# [Items from a dataset]
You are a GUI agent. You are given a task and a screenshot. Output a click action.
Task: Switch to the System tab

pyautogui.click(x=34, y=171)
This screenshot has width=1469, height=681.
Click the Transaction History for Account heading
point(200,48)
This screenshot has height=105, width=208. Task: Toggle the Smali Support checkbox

# [Exercise]
From the entries, copy out each line containing the word "This".

# [Solved problem]
This screenshot has width=1469, height=681.
This screenshot has height=105, width=208. Task: Toggle the Smali Support checkbox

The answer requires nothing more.